01.07.2024 15:29:28 - dpa-AFX: POLITIK/ROUNDUP 2: Höcke erneut wegen Nazi-Parole zu Geldstrafe verurteilt

(neu: mehr Details und Hintergrund)

HALLE (dpa-AFX) - Zum zweiten Mal steht Thüringens AfD-Chef Björn Höcke
wegen der Verwendung einer verbotenen Nazi-Parole vor Gericht. Zum zweiten Mal
beteuert er vehement und mit vielen Worten seine Unschuld. Durchsetzen kann sich
der 52-Jährige nicht. Das Landgericht Halle verurteilt ihn erneut zu einer
Geldstrafe.

Wegen des Verwendens von Kennzeichen verfassungswidriger und terroristischer Organisationen soll Höcke 130 Tagessätze zu je 130 Euro zahlen. Seine Anwälte
wollen in den nächsten Tagen entscheiden, ob sie Revision einlegen. Sie hatten
einen Freispruch gefordert.

Richter weist Vorwurf der politischen Justiz zurück

Höcke habe gewusst, dass er sich mit der Verwendung des Spruchs "Alles für
Deutschland" strafbar mache, sagte der Vorsitzende Richter Jan Stengel. Er wies
zudem Vorhaltungen von Höcke zurück, dass dieser das Opfer einer politischen
Justiz werde.

Der AfD-Politiker hatte in seinem mehr als halbstündigen Schlusswort gesagt, dass es sein subjektives Gefühl sei, dass er "mundtot" gemacht werden solle.
Richter Stengel sagte, er überprüfe seit mehr als 30 Jahren alte DDR-Urteile auf
Rechtsstaatswidrigkeit. Dort seien ihm viele echte politische Entscheidungen
begegnet.
--
- **Zu erledigen**
a: Beantworte anhand des Berichts über Höckes Verurteilung:
(i) Wie viele Tagessätze und welchen Betrag je Tagessatz soll Höcke zahlen?
(ii) Worüber wollen seine Anwälte in den nächsten Tagen entscheiden?
(iii) Seit wie vielen Jahren überprüft Richter Stengel nach eigener Aussage alte DDR-Urteile?
b: Wie könnte der Bericht über Höckes Verurteilung weitergehen? Setze ihn im Anschluss an den letzten Satz fort.
Die Auflistung wird hierfür nicht gebraucht.

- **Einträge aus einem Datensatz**
--
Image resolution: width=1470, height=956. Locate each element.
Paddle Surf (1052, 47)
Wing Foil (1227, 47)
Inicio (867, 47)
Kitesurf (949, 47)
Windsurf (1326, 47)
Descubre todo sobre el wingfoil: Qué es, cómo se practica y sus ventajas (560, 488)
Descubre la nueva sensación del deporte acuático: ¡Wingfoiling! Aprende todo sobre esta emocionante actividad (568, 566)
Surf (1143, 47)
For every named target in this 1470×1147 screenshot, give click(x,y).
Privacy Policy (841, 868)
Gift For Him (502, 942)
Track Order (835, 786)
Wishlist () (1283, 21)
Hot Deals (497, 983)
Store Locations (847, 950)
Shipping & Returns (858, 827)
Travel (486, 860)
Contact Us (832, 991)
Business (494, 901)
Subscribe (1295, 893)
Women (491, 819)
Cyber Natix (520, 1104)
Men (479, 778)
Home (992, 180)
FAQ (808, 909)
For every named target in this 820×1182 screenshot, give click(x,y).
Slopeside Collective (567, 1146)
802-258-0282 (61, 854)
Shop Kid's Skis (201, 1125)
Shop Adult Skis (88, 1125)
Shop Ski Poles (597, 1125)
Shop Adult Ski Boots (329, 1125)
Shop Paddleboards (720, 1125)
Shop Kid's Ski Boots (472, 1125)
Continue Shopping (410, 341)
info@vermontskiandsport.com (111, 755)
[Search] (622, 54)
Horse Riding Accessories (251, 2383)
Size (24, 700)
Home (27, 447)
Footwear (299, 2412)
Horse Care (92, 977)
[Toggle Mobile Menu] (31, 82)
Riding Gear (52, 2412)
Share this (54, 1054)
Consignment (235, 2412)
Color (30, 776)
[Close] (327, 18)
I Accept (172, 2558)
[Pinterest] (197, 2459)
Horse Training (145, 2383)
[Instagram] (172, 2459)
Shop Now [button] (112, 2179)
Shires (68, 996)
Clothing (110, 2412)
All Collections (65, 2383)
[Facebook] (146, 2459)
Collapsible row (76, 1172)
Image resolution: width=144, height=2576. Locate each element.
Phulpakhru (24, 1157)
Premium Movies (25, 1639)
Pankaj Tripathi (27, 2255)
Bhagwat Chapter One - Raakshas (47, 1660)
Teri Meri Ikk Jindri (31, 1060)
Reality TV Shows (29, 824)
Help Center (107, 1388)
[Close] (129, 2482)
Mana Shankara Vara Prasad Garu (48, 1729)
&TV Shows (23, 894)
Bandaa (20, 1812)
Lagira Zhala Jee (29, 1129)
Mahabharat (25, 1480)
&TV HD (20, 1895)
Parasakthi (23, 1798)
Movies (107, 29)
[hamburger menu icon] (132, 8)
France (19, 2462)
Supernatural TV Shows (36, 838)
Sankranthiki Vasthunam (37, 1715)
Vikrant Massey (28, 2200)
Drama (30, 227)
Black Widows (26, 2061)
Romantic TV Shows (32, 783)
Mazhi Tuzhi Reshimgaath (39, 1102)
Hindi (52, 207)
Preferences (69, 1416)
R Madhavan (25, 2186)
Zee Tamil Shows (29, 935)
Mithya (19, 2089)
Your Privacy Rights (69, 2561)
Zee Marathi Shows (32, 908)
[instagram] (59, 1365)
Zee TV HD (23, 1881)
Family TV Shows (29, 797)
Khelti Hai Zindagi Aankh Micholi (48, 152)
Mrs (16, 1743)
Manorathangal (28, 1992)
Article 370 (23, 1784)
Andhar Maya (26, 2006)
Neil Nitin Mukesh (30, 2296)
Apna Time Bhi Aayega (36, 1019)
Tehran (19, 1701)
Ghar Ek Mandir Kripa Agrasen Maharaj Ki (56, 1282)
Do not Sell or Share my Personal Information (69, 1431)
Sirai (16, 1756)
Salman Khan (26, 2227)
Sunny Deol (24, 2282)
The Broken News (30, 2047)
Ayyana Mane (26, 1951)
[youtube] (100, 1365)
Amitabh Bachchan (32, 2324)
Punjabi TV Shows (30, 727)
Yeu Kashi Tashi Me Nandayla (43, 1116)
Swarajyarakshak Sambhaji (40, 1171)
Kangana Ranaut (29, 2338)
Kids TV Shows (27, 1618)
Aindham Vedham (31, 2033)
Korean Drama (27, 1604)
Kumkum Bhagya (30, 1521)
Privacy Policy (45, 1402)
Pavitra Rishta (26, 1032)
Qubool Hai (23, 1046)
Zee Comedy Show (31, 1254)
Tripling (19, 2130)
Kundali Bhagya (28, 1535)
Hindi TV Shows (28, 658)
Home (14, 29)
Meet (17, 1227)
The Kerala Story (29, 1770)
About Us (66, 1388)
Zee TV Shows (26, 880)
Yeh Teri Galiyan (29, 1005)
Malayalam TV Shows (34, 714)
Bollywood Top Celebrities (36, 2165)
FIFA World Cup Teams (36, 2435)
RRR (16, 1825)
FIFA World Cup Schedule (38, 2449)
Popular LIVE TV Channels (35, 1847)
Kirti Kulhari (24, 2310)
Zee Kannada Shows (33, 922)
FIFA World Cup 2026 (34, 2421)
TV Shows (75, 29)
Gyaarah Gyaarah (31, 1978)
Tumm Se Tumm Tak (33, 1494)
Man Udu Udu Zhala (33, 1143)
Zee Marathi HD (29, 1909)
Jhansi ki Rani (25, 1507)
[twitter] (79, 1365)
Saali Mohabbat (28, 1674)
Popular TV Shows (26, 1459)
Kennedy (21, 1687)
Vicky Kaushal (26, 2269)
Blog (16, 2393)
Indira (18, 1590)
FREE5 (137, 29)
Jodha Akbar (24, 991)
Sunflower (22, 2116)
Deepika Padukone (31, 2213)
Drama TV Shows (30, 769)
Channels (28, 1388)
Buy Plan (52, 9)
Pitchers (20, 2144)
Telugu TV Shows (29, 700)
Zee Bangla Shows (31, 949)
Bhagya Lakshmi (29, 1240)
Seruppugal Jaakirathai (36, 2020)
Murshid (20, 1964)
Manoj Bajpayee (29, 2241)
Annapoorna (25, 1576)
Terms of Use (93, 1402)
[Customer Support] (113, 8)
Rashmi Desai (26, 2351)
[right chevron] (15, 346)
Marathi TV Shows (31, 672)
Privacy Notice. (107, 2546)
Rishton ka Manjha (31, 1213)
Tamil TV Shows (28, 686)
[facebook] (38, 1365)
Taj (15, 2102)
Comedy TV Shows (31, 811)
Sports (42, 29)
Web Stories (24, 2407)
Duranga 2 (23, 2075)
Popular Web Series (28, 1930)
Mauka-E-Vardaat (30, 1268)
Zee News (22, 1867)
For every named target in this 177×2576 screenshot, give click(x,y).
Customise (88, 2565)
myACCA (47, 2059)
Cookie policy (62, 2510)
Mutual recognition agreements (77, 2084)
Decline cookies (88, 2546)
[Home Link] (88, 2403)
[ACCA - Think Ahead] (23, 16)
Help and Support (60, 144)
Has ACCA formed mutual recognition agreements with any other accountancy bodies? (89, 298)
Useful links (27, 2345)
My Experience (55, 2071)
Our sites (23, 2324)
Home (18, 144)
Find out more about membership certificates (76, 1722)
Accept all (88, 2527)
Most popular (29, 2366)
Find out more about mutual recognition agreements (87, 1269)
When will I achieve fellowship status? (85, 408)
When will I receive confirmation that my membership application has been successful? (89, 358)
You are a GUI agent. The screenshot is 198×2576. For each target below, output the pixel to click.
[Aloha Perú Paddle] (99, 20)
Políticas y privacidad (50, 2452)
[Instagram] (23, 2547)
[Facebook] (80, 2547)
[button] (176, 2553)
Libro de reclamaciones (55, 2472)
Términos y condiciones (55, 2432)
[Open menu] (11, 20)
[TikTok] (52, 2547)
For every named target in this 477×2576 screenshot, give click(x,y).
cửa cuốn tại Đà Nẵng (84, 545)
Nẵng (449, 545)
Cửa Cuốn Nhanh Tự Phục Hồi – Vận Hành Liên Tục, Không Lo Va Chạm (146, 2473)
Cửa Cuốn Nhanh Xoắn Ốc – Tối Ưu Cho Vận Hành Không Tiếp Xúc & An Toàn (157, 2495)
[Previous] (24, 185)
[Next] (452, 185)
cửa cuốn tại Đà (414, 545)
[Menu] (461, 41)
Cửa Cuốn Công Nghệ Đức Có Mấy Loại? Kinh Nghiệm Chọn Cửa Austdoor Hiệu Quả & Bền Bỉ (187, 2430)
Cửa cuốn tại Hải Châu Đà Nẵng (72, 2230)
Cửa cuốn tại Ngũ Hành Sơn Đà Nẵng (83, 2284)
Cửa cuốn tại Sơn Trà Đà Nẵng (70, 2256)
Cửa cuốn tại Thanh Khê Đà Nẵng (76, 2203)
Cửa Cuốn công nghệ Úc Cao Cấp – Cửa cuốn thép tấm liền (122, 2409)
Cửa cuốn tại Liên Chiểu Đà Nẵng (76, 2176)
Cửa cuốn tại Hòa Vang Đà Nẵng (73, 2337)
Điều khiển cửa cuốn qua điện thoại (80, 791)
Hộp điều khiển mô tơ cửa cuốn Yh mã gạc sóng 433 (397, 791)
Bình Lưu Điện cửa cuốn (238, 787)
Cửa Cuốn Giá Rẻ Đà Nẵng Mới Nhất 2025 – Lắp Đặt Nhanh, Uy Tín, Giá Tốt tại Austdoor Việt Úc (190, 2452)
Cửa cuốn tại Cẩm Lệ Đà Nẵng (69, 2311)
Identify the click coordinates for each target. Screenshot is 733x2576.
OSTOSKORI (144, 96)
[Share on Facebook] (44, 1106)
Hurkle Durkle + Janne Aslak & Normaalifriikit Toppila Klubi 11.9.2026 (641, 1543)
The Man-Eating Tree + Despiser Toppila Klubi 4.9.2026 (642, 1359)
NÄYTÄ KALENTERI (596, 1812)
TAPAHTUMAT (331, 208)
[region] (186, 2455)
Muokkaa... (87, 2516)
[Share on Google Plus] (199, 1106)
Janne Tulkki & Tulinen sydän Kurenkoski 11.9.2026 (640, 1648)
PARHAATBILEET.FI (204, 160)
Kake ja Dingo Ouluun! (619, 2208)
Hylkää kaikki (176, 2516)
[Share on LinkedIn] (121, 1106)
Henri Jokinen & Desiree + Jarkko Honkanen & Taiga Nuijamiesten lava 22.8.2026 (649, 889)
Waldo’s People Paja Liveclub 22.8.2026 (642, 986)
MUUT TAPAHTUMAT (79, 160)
--
- **Ergebnisse**
a:
(i) 130 Tagessätze zu je 130 Euro.
(ii) Ob sie Revision einlegen.
(iii) Seit mehr als 30 Jahren.

b:
Im konkreten Fall geht es um die Parole "Alles für Deutschland". Sie wurde
einst von der Sturmabteilung (SA) verwendet, der paramilitärischen
Kampforganisation der Nazi-Partei NSDAP. Höcke stimmte sie im Dezember 2023 bei
einem AfD-Stammtisch im thüringischen Gera an, vor rund 350 Menschen. Der
Politiker sprach dabei die ersten beiden Worte aus - das Publikum ergänzte das
dritte Wort. Da war Höcke und vermutlich auch den Anwesenden beim Stammtisch
schon klar, dass gegen ihn wegen derselben Parole ein Strafverfahren läuft. Der
Parteichef nutzte sie auch im Mai 2021 bei einer Wahlkampfveranstaltung im
sachsen-anhaltischen Merseburg.

Im ersten Prozess, der Mitte Mai mit einem Schuldspruch endete, hatte Höcke
noch argumentiert, er habe die Nazi-Parole gar nicht gekannt. Seine Rede sei
spontan formuliert gewesen. Das Argument konnte Höcke nun nicht mehr bringen.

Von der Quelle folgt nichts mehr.